I saldi Target 2 vanno rimborsati? Draghi la racconta sbagliata
Di Musso
Mario
Draghi riceveva una interrogazione con richiesta di risposta scritta Zanni e
Valli, l’8 dicembre 2016: “si interroga
la BCE per sapere: ... come tecnicamente sarebbero regolati i saldi,
soprattutto le posizioni nette debitorie, nel caso in cui uno Stato membro
partecipante al sistema uscisse dalla moneta unica”. Il 18 gennaio 2017,
Draghi rispondeva: “Se
un paese lasciasse l’Eurosistema, i crediti e le passività
della sua BCN nei confronti della BCE dovrebbero essere regolati
integralmente”.
Parole
talmente avventate, da aver sollecitato la cupidigia del deputato olandese
Thierry Baudet, il 10 maggio 2017: “Lei
disse, in gennaio, che ogni paese che lasciasse l’Euro dovrebbe prima regolare
il proprio conto, con riguardo alla possibilità che l’Italia lasci l’Eurozona.

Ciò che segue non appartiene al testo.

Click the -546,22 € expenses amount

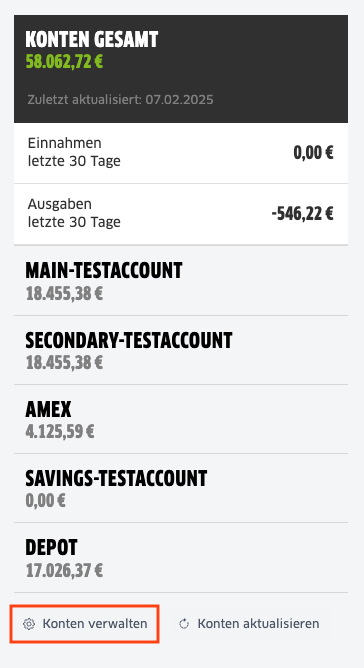[x=303, y=214]
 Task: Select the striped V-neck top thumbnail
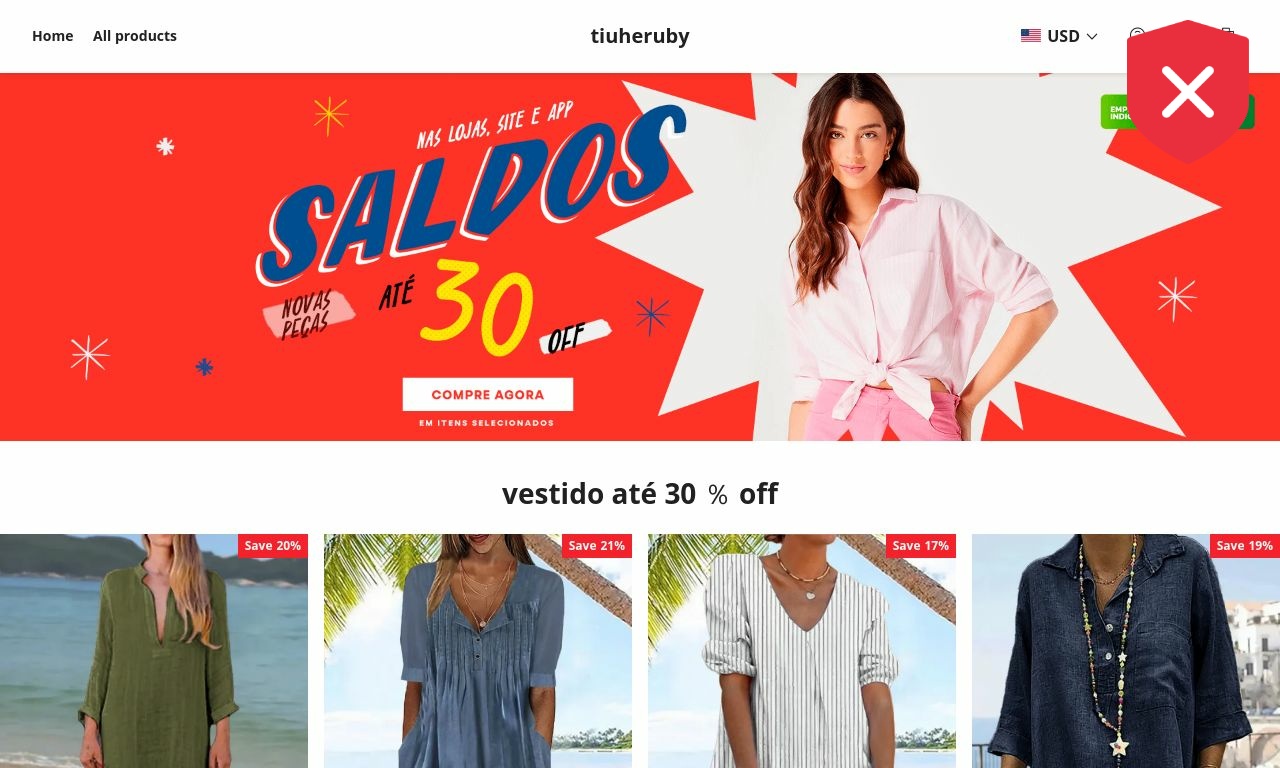802,651
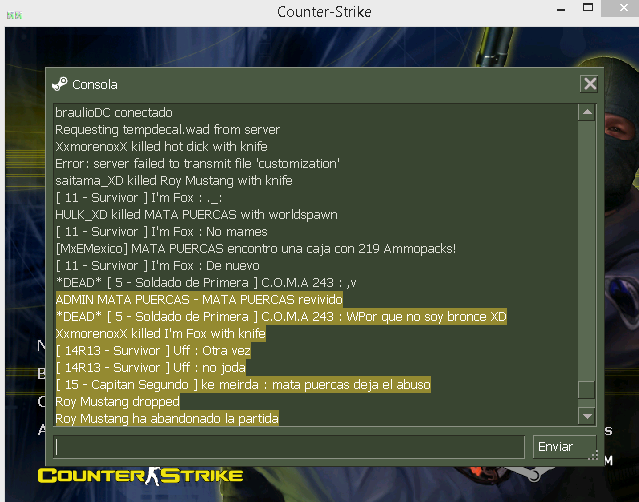Click the Enviar button
Image resolution: width=639 pixels, height=502 pixels.
(564, 447)
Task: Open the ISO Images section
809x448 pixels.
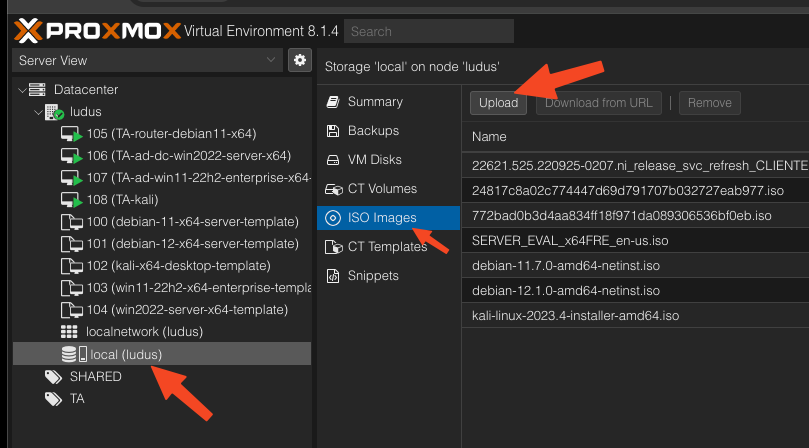Action: tap(381, 218)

Dal momento che noi in Olanda abbiamo, in questo momento, un surplus pari più o
meno a 100 miliardi di Euro nel sistema Target 2: questo significherebbe, stando
alle sue parole, che se l’Olanda decidesse di abbandonare l’Eurozona
(punto tra l’altro fondamentale nel mio programma di partito), avrebbe
indietro tale credito dai paesi meridionali dell’Eurozona, in conformità
alle sue dichiarazioni?”. Costringendo Draghi ad una clamorosa marcia
indietro: “Mi lasci rispondere come ho
risposto a domande simili Nel Parlamento Europeo. L’Euro è irrevocabile e
questo è il Trattato. Non speculerò su ipotesi che non hanno fondamento nei
trattati esistenti”. Ma lo aveva appena fatto, lui stesso, nella risposta
all’eurodeputato Zanni.
Ciò che gli
fece notare Baudet: “Lei ha appena detto
di non voler fare speculazioni sulla possibilità che l’Eurozona si disgreghi.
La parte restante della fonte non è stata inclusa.